Revelation 2012

KOLT Run Creations announces first full season

KOLT Run Creations’ Kelley Ogden (left) gets dragged into a full season by Lisa Thew.

KOLT Run Creations’ Kelley Ogden (left) gets dragged into a full season by Lisa Thew.

Photo By anne stokes

For more information about KOLT Run Creations’ upcoming season, including special offers, visit its website at http://koltruncreations.com.

Kelley Ogden and Lisa Thew were pleasantly surprised by Sacramento’s theatrical scene when they arrived here six years ago—and they promptly began to add their own flavor to the mix, starting up KOLT Run Creations.

Both earned their theatrical stripes in Chicago, where they worked at the Steppenwolf Theatre Company. They’ve done work with a number of other local companies—Ogden has worked with Capital Stage, Big Idea Theatre and Main Street Theatre Works, while Thew has directed with Resurrection Theatre—and they’ve staged an average of one show per year as KOLT Run (garnering plenty of accolades, as well as Elly nominations).

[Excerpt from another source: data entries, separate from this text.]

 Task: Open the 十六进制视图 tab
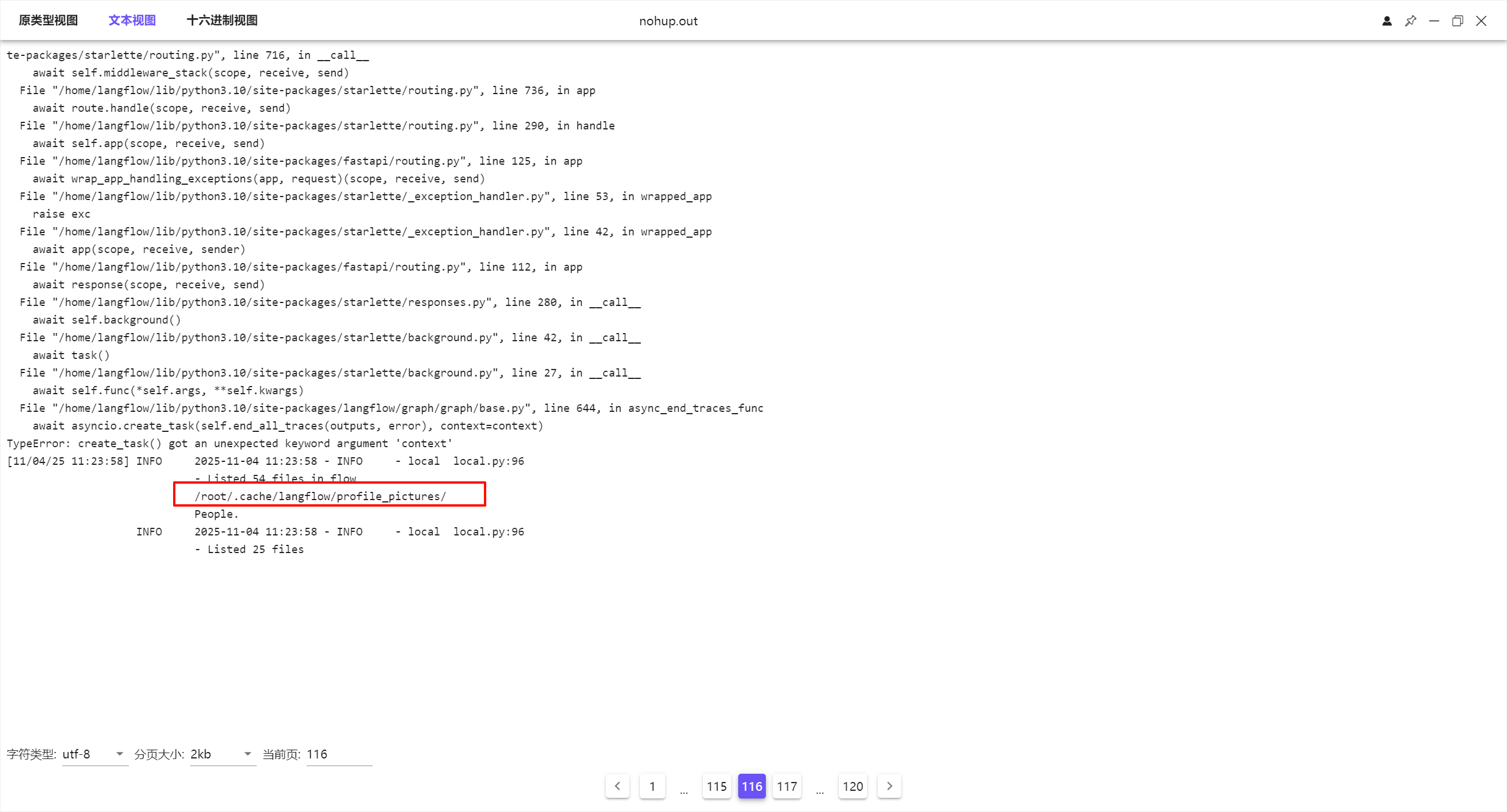(x=222, y=21)
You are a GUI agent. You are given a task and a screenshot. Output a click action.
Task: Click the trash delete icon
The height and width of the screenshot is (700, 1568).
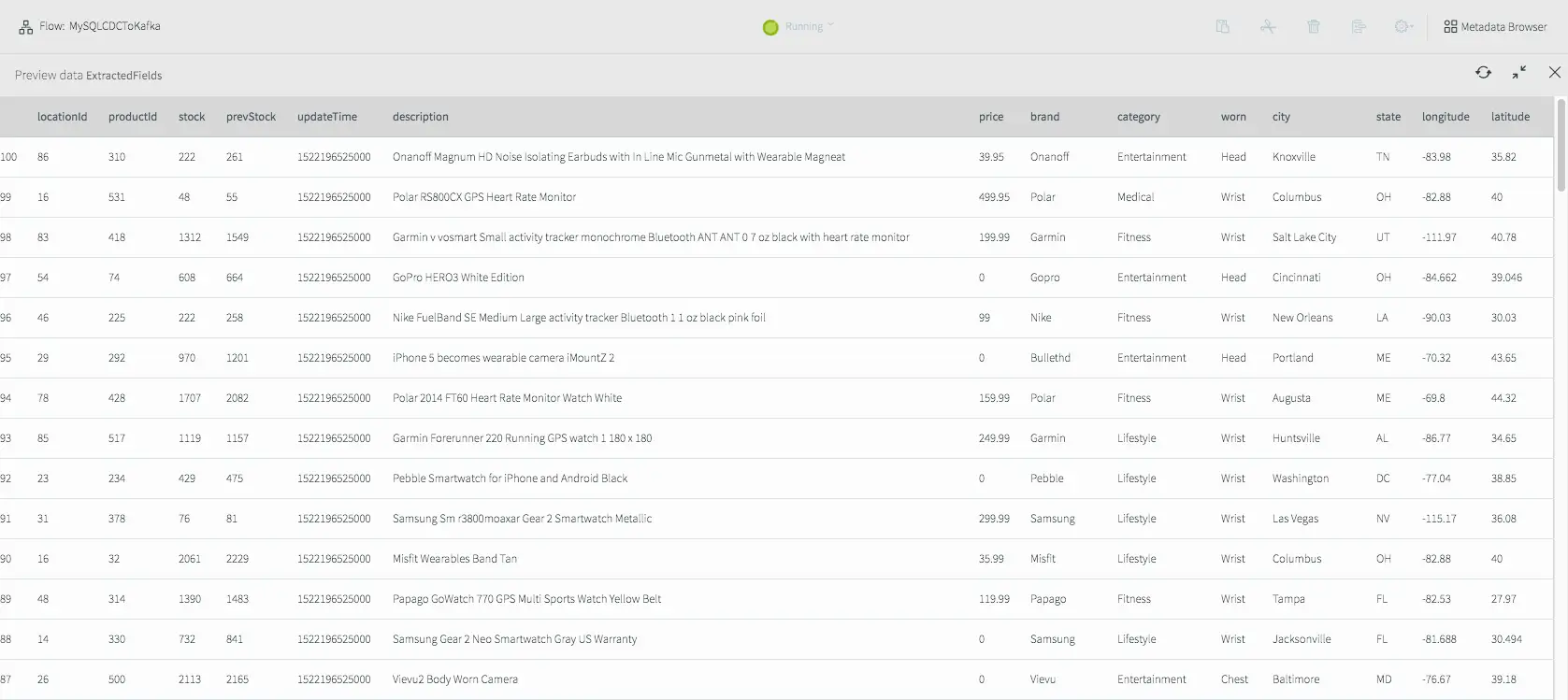coord(1314,27)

But that quiet start is about to get louder with the first full season from the troupe, which has added some associate artists and is beginning the process of incorporating as a nonprofit.

“The way it’s been the last five years for us as a company has been about can we produce and can we produce quality,” Ogden told SN&R.

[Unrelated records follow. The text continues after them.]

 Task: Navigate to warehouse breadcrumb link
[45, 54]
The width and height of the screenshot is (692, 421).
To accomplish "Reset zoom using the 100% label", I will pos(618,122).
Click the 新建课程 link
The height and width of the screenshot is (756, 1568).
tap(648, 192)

“And to find people to work with who share our vision,” added Thew.

Now that they have some experience; a list of successful productions that included an Elly-winning Crime & Punishment and the recent staging of Jean Anouilh’s Antigone; and associate artists Patrick Murphy, Kellie Yvonne Raines, Brian Rife and Nastassya Ferns, the plan is to expand to a full season of shows—including an original work.

“The shows we want to do really have to do with the dichotomy, or the intersection, if you will, of who we are as individuals and what is expected of us or how we are perceived in the greater community,” said Ogden. “That’s been a common theme in all of our shows, and it’s something that we really wanted to capture.”

Selecting shows started with reading potential scripts at their home for most of the summer. Both KOLT’s associate artists and other local artists participated; they’d gather, read, and then discuss the plays under consideration.

“Those perspectives have been very valuable,” said Thew. “The artists know whereof they speak.”

That collaborative process led to a 2012 season of four plays, which they’re calling “Revelation 2012.”

It’s a selection of intense plays that “focus on the stories of people who live on the fringes of society; people who are in the dark; people that you don’t see,” said Ogden. “Frequently, if we can empathize with people like them, we find out interesting things about ourselves.”

The season opens on February 3, with Where We’re Born by Lucy Thurber. This drama looks at the fallout when a local girl who went away to college comes back to the rural, working-class town she left behind. Sacramento actress Jessicah Neufeld has been cast in the lead.

Opening April 27, KOLT will give Rachel Axler’s Smudge its regional premiere. This is a very dark comedy—by an Emmy-winning writer for The Daily Show—about a couple whose plans to begin a family are derailed when they give birth to a baby that’s, uh, kinda weird.

“The baby is different in a lot of ways—developmentally, physically, psychically—it’s a very different baby,” said Ogden.

The third show, opening October 12 (pending rights), is Caryl Churchill’s Vinegar Tom, a feminist classic by the British playwright that includes original music. KOLT is planning to mix it up in this production by showcasing a different vocalist in each weekend’s performance.

Finally, the company has an original work in development. Church of the Gay Agenda is a tent revival/political satire/guerilla theater mash-up, and has its roots firmly planted in recent GLBT and religious issues. Staged as an audience-participation “church service,” it will feature the amazing Rev. Poppa Cherry, who will urge homophobes to repent and embrace the total gayness of organized religion.

Consider it a full-blown celebration of church and stage.

“We will make sure that our unsung heroes are getting their due,” said Thew.

Church of the Gay Agenda will be held in various locations throughout the area in an old-fashioned tent, just like any good revival, with an anticipated premiere during Coming Out Day festivities this October 11. The rest of the season’s shows will be produced in KOLT Run’s current home, the Ooley Theatre.